Olympic organisers eased restrictions today on television access at the Sydney Games, allowing a limited number of international broadcasters to film within the main Homebush site.
Sydney organising chief Michael Knight announced a compromise plan - approved by the International Olympic Committee - to allay the concerns of non-rights-holding entities including CNN, ESPN, Fox, Associated Press Television News and Reuters Television.
Under previously announced guidelines, all non-rights-holders would have been banned from the entire Sydney Olympic Park area at Homebush, a public precint where most of the stadiums and main venues are located.
The rule would have restricted access to local Australian rights-holders and NBC, which paid $705 million for exclusive US rights to the Sydney Games.
The ban led to official protests by television companies and the threat of possible legal action against Sydney Olympic officials.
Under the new rules, Olympic officials will issue eight permits per day to international non-rights-holders and eight to Australian non-rights-holders.
The permits will be issued on a rotating basis by the Olympic Coordination Authority, a body of the New South Wales government which controls the Homebush site.
The IOC has accredited 140 non-right-holders for Sydney, suggesting the competition will be fierce for the daily permits.
"We are trying to balance crowd management and the legitimate interests of news media, while protecting our rights holders," Knight said. "They have paid a lot of money for the rights and don't deserve to be ambushed."
Homebush is the site for most of the marquee sports, including track and field, swimming, basketball and gymnastics.
Sydney officials have cited crowd control as a main reason for their decision to restrict television access to the area.
As in previous games, all non-Olympic broadcasters are prohibited from filming inside the stadiums and arenas. But in the past, non-rights-holders have not been banned from filming outside the venues.
Those non-rights-holders allowed access to Homebush will be subjected to several conditions. They will be prohibited from doing live broadcasts or conducting interviews with athletes outside the venues.
All non-rights-holders - including those without the daily permits - will have access to the main press centre, which is located in the Homebush precint. Athletes will be encouraged to go to the press centre for interviews, Knight said.
Knight acknowledged the plan will not satisfy everybody.
"We think it's a fair compromise," he said. "It's always a balancing act. When you reach a compromise, you usually don't make everybody happy. But it's almost always the best result."
Kevan Gosper, an Australian IOC vice president, concurred.
"The IOC believes the proposal was a sensible one," he said. "Our preoccupation is to protect the rights holders."
Meanwhile, with less than five months until the opening of the games, the IOC executive board expressed confidence in Sydney organisers and downplayed the series of controversies that have plagued organisers in recent months.
"We are pretty confident the organisation is really excellent," said IOC executive Jacques Rogge, who heads the IOC's oversight panel for Sydney. "Overall, I'm confident that everything that humanly could have been done has been done."

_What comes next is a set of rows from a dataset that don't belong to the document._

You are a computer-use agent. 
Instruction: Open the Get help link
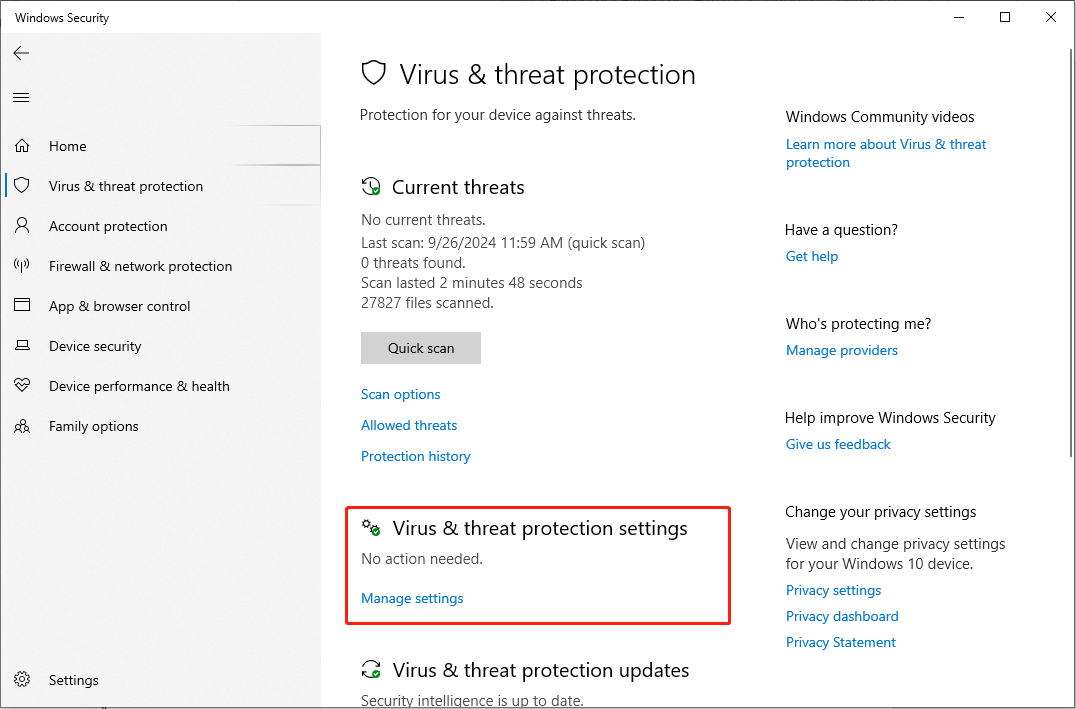(812, 256)
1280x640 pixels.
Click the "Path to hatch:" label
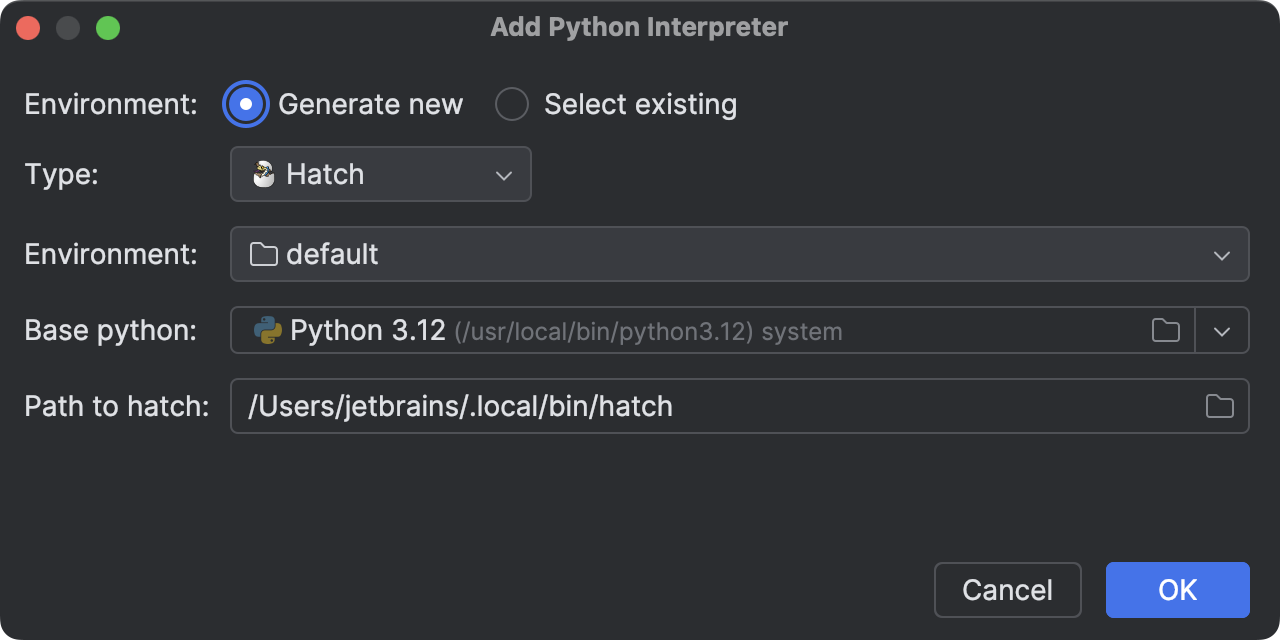(x=116, y=406)
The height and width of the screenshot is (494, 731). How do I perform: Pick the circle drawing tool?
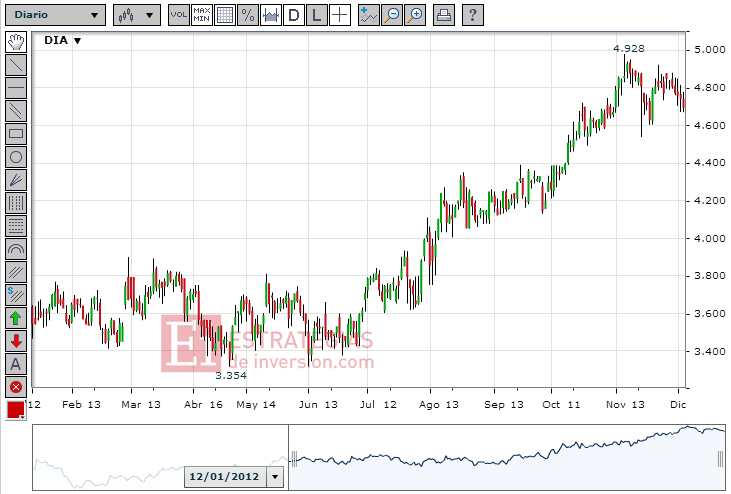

The IOC also dismissed the chances of violent protests during the games, a threat raised by Aboriginal activists following the leak of a goverment report that plays down the harm caused by a policy of taking Aboriginal children from their families.
"We are not expecting violent demonstrations," Gosper said. "There may be some (non-violent) demonstrations. We hope not too many."
Also today, Ninian Stephen, a former High Court justice and governor-general of Australia, was appointed as a member of the IOC ethics commission.
Stephen fills the seat vacated by Gosper, who resigned from the ethics panel last month amid allegations that he accepted excessive hospitality from Salt Lake City bidders.
The ethics panel was created last year to enforce a code of conduct for IOC members following winning bid for the 2002 Winter Games.
Stephen becomes the fifth non-IOC member on the eight-man commission.
Gosper remains under investigation by the ethics panel for a ski trip his wife and two children made to Utah in 1993 at the invitation of bid chief Tom Welch.
Gosper, who maintains he did nothing wrong, referred his case to the panel in late January.